Closed rjmunro closed 7 years ago
It seems that you want to run user hooks which put in $HOME/.githooks
directory. Such feature is supported by the original git-hooks but I've dropped this feature in git-hooks-js
because nobody used it.
Do you really have a such case? What kind of hooks do you need to run but don't want to commit?
I agree with warning. Currently, there is a check against executable files, although this does not apply to Windows. There is no check for files starting with a .
(known as hidden files on *ix environments)
This being said, the original use case (#12) doesn't convince me that there's a need for this feature, as one can set the vim save location to a different directory (e.g. :set directory=/tmp
) or edit in a different directory and cp
the file to the hooks folder when done editing. Furthermore, forces an even more difficult workflow (having to git reset
to unstage your hook before every commit to the repo vs editing in different directory and cp
to githooks) upon people who want .gitignore
d hooks to execute (the point @rjmunro makes above)
@tarmolov he does not want to run hooks from $HOME/.githooks
, he wants to run hooks that are ignored (.gitignore
)
In my point of view, git-hooks
is an extension for git
. It builds in .git/hooks
and embraces all git rules as well.
It means that git-hooks
tries to use native git mechanics such as .gitignore
file to be closer to the git philosophy.
If you have a specific case in your work which doesn't solve by git-hook
, let me know and we'll figure out how to solve it in the best way. But I don't want to solve all hypothetic cases, only real ones.

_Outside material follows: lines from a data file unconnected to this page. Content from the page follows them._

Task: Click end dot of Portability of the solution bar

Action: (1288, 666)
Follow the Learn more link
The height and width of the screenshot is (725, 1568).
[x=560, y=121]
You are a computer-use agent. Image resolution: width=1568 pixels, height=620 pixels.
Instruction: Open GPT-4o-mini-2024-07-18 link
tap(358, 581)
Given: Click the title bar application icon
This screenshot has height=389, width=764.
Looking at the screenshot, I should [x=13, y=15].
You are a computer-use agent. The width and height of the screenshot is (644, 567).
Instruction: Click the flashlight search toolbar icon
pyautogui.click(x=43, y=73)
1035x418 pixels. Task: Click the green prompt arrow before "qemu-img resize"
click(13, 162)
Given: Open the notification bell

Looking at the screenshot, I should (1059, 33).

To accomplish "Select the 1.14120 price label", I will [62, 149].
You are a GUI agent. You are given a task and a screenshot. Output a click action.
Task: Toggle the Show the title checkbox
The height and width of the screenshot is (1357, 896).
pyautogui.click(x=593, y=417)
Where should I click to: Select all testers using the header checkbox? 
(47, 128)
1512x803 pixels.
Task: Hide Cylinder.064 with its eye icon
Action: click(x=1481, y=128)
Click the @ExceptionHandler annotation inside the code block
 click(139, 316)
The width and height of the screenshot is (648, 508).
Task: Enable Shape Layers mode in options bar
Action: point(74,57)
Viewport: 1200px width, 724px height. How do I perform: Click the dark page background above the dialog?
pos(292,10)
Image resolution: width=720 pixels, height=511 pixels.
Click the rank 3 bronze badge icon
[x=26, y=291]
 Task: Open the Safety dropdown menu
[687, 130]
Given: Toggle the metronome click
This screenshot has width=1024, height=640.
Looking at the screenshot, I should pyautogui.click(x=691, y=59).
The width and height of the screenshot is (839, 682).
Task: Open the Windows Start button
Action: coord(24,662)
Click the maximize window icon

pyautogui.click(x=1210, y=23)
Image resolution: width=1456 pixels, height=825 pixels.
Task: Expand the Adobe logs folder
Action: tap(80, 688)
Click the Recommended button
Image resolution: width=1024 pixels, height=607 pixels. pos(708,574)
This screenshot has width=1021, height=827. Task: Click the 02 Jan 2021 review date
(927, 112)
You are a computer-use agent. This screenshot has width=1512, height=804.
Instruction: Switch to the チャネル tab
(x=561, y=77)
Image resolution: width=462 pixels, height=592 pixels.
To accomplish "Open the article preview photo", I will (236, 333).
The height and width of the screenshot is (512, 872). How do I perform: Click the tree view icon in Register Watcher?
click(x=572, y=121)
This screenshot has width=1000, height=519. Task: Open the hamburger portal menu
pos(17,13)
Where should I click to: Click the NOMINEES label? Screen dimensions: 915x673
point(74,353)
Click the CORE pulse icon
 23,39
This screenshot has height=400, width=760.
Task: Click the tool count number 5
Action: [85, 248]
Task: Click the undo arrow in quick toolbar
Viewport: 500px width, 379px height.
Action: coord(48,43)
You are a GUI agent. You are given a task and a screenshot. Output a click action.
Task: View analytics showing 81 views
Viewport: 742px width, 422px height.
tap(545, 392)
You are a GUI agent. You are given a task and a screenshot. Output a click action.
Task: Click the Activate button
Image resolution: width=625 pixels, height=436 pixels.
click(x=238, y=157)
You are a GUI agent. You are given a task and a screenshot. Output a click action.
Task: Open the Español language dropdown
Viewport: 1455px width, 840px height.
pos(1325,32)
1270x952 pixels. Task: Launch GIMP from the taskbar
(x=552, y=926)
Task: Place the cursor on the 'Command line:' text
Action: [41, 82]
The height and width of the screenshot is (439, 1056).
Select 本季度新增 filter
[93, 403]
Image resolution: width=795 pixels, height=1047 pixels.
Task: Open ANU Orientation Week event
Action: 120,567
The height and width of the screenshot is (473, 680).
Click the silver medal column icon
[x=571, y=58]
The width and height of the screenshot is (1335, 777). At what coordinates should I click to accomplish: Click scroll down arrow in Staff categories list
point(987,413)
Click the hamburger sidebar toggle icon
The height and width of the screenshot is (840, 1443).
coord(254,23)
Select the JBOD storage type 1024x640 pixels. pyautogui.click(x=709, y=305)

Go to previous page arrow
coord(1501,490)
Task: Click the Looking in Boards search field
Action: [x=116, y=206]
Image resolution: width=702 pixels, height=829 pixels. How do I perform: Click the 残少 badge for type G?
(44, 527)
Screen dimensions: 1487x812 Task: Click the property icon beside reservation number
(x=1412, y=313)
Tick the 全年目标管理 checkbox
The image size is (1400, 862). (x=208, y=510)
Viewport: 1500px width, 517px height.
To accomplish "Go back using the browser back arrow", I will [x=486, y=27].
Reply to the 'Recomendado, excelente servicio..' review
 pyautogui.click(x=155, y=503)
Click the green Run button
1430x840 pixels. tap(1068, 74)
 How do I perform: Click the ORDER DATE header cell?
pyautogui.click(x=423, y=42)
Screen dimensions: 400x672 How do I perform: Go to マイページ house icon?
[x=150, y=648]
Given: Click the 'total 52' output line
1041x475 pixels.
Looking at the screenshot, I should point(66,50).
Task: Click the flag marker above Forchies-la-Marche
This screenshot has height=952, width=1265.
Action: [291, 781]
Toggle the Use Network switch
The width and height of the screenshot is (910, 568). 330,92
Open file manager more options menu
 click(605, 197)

No, not $HOME/.githooks - I'm talking about the feature that checks if a hook is matched by .gitignore rules and doesn't run it if it is. I think this is a misfeature. The original problem (#12) would be covered by ignoring files starting .
. Adding this feature has the collateral damage of meaning that you can't have a project specific hook that you don't want to commit.
I'm requesting a feature that is currently broken & unnecessary be removed, not that a new feature be added.
I used to work on a project where I had to write dietitian a lot, but I kept writing dietician. We had pre-commit hooks for checking code style etc. that were shared with all devs (managed by some scripts that we wrote), and I added my own one to grep for dietician and prevent me committing. It would be embarrassing to commit that to the project - it's purely an artefact of my bad spelling. Under the current scheme I can't gitignore my own script, I have to commit it, or remember never to use git stash -u
, git add -A
, git add .
etc. and carefully add other changed files one at a time.
I don't need this feature now, but I can imagine being confused by it if I stumble across it by mistake.
I got your point. Thank you. I'll think how to solve it properly.
Any update ?
Nope but I'm going to fix it in the nearest future. Is it urgent for you?
No, just wondering, as our discussion in other PR is affected by the code that controls this behaviour.
(moved from discussion in https://github.com/tarmolov/git-hooks-js/issues/30)
Currently this project has code to check if a hook file is included in .gitignore and not run it if that is the case. This was inspired by a problem where a vim
.[filename].swp
file was executed while developing a git hook: https://github.com/tarmolov/git-hooks-js/issues/12This looses the ability to have local git hooks that you might want to deliberately ignore because you don't want to commit them, but you do want to run them on all your commits, and you do want to use the git-hooks-js folder structure because you have other hooks that you do want committed.
The vim swap file is not executable, and starts with a
.
character. Either of these reasons should be enough to not run the file. Perhaps a warning could be displayed on such files, something like "not running hook named .foobar.swp as it starts with a ." and / or "not running hook named .foobar.swp as it is not executable".